One of the most important things: I keep all the photos and videos I’ve ever taken with my Apple devices on this laptop, as well as my music, and this is very important to me: it’s my digital memory, something I can bring with me everywhere. Basically, everything that makes up my life and that makes me “me” is on this laptop. My “digital me”, I guess.

It’s also invaluable for my education, too (which is why I bought it in the first place, for when I went away to college). I couldn’t take online classes with it, or work on the student portal properly. I couldn’t do proper and fast research, order books online, and find the right information for my projects. I enroll in my classes online, communicate with my professors, and even log in the hours I work in for my on-campus job in the online timesheet! Of course, technically you could find the way to do this physically, face to face, or in the library, but the amount of time and resources that technology saves is just crazy. And this is what technology does: make our life easier, more efficient.
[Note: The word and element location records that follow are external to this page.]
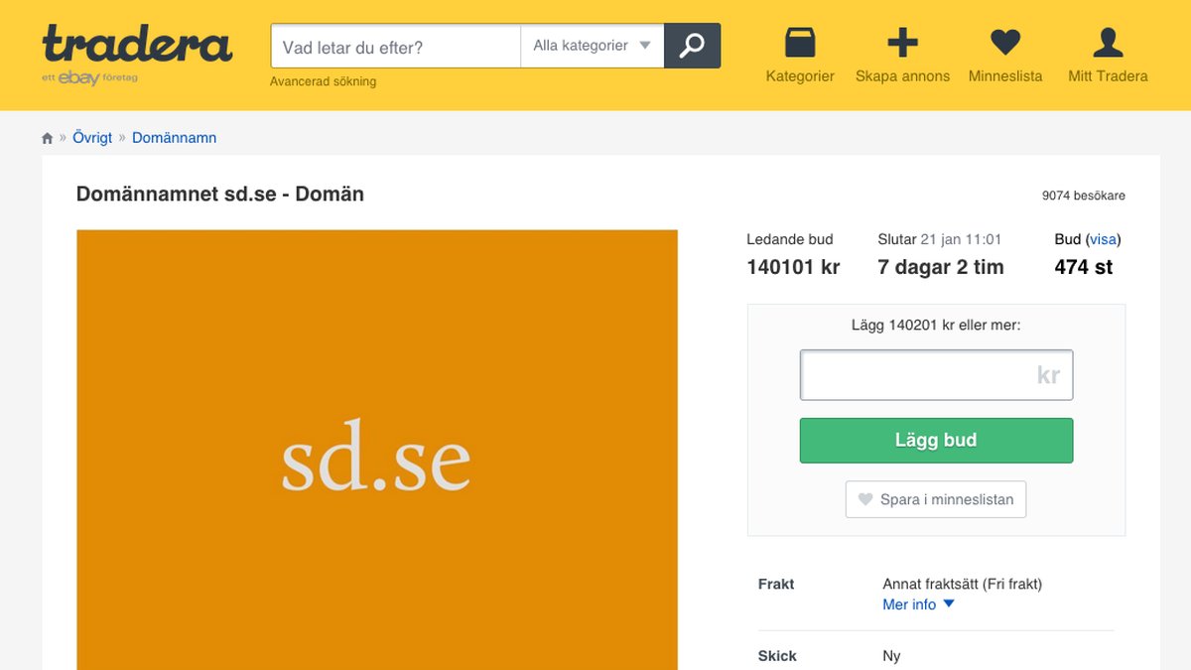This screenshot has width=1191, height=670.
Task: Click the Skapa annons plus icon
Action: [902, 42]
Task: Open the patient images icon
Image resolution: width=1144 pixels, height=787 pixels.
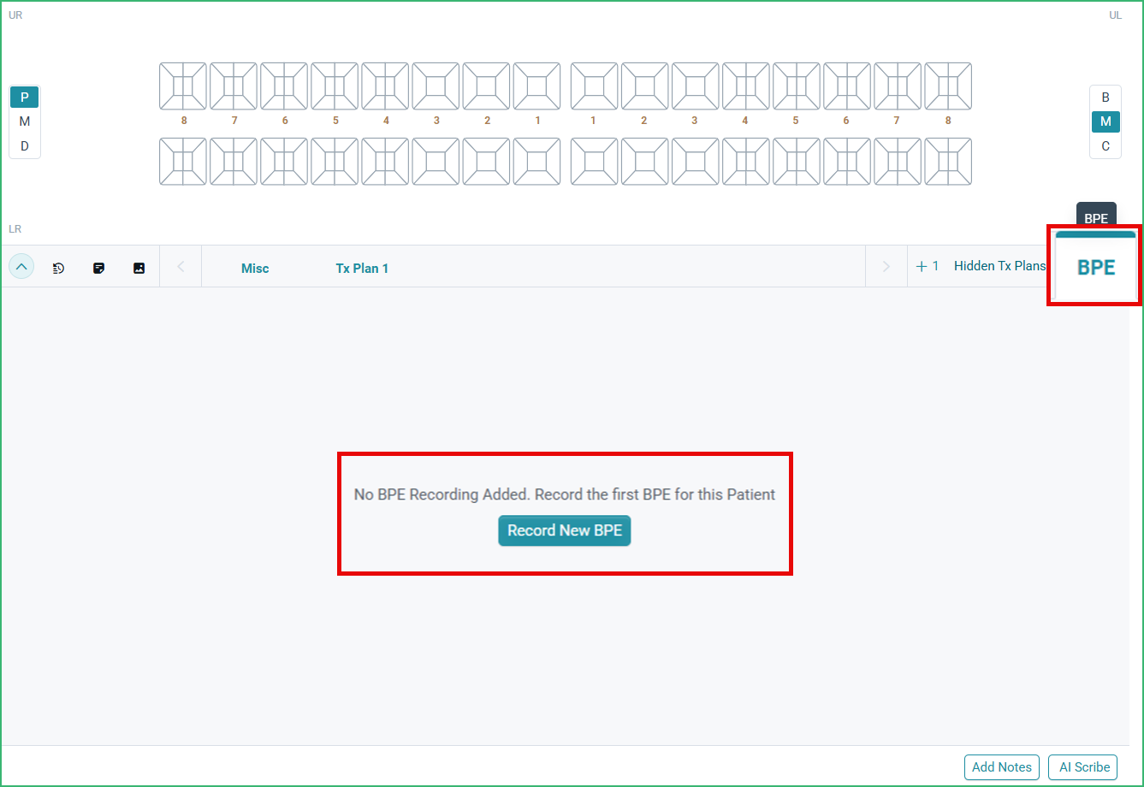Action: click(x=139, y=267)
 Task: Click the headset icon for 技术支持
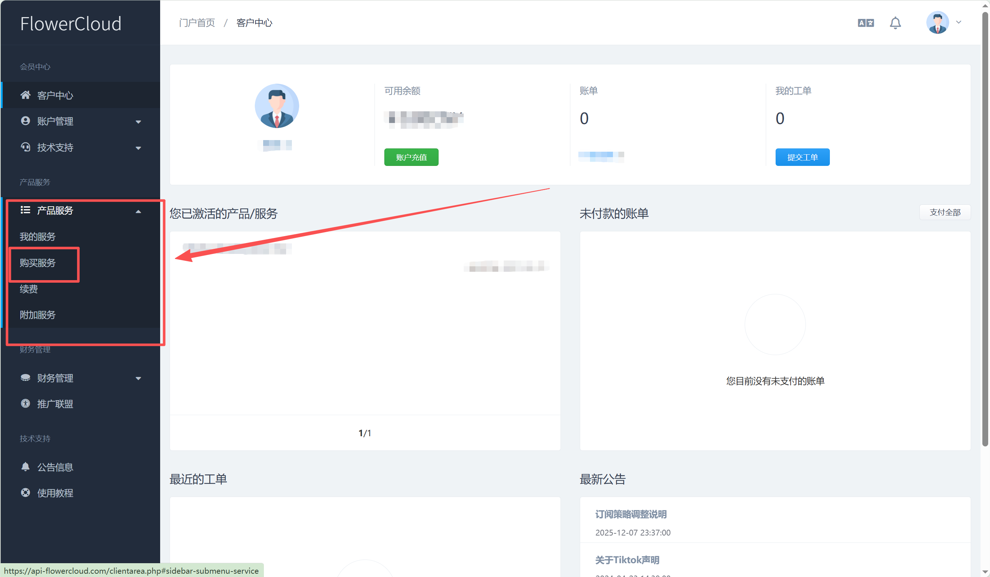(x=26, y=147)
I think in the future, we will find new and more amazing ways of working with technology to meet our fast-evolving needs as a society. New technology will be applied in the education system, of course, and I think it will continue to facilitate learning and make it much more interactive, digital, and global. I hope in the future education doesn’t turn completely online, though, because I think we still need that face-to-face and human factor to complement our learning experience. What is inevitable is that technology will continue to shape our education and the way we learn in a highly technological and digital future, with its advantages and disadvantages. With the tools it provides us, I think technology will make education a more accessible, enriching, extensive, and global experience. The possibility of learning from anywhere in the world and having classmates from diverse backgrounds, as well as allowing us access to all types of resources and ways of finding and presenting information will without a doubt continue to advance our learning experience and taking it to unprecedented levels.